Par une requête, enregistrée le 18 juin 2023, Mme A... B....

Vu la procédure suivante :

Procédure contentieuse antérieure :

Mme A... B... a demandé au tribunal administratif de Montpellier d'annuler l'arrêté du 3 juin 2021 par lequel la rectrice de l'académie de Montpellier a refusé de lui accorder le bénéfice de la protection fonctionnelle et de mettre à la charge de l'Etat la somme de 1 500 euros au titre de l'article L. 761-1 du code de justice administrative.

Par un jugement n°2104020 du 31 mars 2023, le tribunal administratif de Montpellier a rejeté sa demande.

Procédure devant la cour :

Par une requête, enregistrée le 18 juin 2023, Mme A... B..., représentée par Me Cacciapaglia, demande à la cour :

1°) d'annuler ce jugement du tribunal administratif de Montpellier du 31 mars 2023 ;

2°) d'annuler la décision du 3 juin 2021 par laquelle la rectrice de l'académie de Montpellier a refusé de lui accorder le bénéfice de la protection fonctionnelle ;

3°) de mettre à la charge de l'Etat une somme de 2 000 euros au titre de l'article L. 761-1 du code de justice administrative.

Elle soutient que :

- le jugement attaqué est entaché d'une violation de la loi et d'une erreur d'appréciation ;

- la décision litigieuse est insuffisamment motivée, en méconnaissance des articles L. 211-2 et L. 211-5 du code des relations entre le public et l'administration ;

- elle méconnaît l'article 11 de la loi du 13 juillet 1983 portant droits et obligations des fonctionnaires ; le 12 février 2021, elle a été victime d'une agression verbale de la part de parents d'élèves dans l'enceinte de l'école ... et la directrice de l'école n'a à aucun moment essayé de prendre sa défense ; le caractère intentionnel de cette attaque verbale est caractérisé ; cette attaque lui a causé un préjudice, dès lors qu'à la suite de cet évènement, elle a fait l'objet d'une mesure de suspension de fonctions à titre conservatoire et d'une sanction disciplinaire de blâme ; cet évènement est également à l'origine d'un syndrome anxio-dépressif réactionnel sévère ;

- elle est entachée d'une erreur manifeste d'appréciation.

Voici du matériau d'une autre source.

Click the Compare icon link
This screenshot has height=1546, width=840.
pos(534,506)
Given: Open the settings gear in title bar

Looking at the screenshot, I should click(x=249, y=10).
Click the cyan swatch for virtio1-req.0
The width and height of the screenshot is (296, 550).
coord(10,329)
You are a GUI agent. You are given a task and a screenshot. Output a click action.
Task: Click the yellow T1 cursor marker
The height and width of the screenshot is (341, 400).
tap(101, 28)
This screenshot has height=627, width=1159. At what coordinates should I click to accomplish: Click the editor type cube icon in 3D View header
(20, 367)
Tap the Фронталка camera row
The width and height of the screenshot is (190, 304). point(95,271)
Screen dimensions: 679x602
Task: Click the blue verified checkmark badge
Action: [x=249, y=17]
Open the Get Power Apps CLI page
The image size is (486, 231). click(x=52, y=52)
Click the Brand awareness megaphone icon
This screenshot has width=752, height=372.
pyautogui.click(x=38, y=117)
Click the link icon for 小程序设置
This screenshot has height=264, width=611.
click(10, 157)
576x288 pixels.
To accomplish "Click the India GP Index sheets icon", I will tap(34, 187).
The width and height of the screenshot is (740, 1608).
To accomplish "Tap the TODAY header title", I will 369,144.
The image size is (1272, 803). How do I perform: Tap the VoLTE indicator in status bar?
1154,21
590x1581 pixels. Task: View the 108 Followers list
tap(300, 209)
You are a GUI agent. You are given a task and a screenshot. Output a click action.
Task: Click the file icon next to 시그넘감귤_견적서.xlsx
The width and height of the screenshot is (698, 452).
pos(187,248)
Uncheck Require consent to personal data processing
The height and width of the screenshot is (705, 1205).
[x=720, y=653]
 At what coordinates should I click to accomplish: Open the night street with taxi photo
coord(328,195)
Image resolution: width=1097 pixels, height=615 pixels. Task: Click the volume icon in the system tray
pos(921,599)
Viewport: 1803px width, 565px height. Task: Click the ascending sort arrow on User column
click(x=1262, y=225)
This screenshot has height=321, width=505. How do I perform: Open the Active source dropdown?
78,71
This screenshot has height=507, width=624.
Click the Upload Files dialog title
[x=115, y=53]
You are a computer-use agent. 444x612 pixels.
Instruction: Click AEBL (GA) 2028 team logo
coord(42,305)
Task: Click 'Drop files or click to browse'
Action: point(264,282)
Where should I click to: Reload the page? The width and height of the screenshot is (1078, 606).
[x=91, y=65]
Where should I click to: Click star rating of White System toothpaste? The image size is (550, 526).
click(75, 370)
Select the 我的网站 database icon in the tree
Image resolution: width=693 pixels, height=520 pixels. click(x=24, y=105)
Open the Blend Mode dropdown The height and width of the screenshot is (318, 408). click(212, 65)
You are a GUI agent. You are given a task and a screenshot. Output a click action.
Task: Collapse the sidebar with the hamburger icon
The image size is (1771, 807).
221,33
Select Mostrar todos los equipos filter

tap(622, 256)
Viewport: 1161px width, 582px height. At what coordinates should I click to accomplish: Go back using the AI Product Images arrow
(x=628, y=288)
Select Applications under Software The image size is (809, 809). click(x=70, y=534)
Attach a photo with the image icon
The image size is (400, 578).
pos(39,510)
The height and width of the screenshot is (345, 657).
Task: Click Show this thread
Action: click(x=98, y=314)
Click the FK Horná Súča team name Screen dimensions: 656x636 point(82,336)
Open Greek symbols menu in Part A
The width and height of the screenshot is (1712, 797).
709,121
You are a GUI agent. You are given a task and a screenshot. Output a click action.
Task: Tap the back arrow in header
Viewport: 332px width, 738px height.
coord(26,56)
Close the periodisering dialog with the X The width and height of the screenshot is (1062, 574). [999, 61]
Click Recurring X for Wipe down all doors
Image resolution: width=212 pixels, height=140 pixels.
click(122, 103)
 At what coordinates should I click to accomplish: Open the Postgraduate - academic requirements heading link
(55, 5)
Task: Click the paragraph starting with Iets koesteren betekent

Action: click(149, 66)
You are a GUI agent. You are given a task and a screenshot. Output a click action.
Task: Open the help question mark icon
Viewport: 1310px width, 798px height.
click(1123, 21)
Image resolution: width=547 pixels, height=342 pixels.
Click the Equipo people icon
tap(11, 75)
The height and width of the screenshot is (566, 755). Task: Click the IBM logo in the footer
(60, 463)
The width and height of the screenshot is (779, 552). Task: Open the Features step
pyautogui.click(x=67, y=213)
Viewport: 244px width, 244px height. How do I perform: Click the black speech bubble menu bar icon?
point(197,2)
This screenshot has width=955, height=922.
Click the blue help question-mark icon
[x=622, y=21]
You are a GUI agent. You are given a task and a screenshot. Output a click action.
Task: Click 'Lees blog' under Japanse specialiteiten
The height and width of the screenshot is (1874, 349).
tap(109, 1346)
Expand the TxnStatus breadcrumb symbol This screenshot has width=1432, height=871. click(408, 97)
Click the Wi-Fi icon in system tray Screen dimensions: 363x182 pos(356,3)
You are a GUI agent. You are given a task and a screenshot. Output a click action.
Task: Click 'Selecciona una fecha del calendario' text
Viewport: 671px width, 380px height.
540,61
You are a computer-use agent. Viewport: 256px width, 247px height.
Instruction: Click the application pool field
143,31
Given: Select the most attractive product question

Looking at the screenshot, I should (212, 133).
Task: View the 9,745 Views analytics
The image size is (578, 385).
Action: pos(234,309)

Par un mémoire en défense, enregistré le 17 juin 2024, la rectrice de l'académie de Montpellier conclut au rejet de la requête.

Elle fait valoir que :

- le jugement attaqué n'est pas entaché d'irrégularité ;

- la décision litigieuse était suffisamment motivée en fait et en droit, dès lors qu'en particulier, la circulaire B8 n°2158 du 5 mai 2008 avait été régulièrement publiée et était donc applicable ;

- elle ne méconnaît pas l'article 11 de la loi du 13 juillet 1983 portant droits et obligations des fonctionnaires et n'est pas entachée d'une erreur manifeste d'appréciation dès lors que Mme B... n'établit pas avoir été victime d'une agression verbale de la part de parents d'élèves.

Par une ordonnance du 14 janvier 2025, la clôture d'instruction a été fixée au 13 février 2025 à 12 heures.

Vu les autres pièces du dossier.

Vu :

- le code des relations entre le public et l'administration ;

- la loi n°83-634 du 13 juillet 1983 ;

- le code de justice administrative.

Les parties ont été régulièrement averties du jour de l'audience.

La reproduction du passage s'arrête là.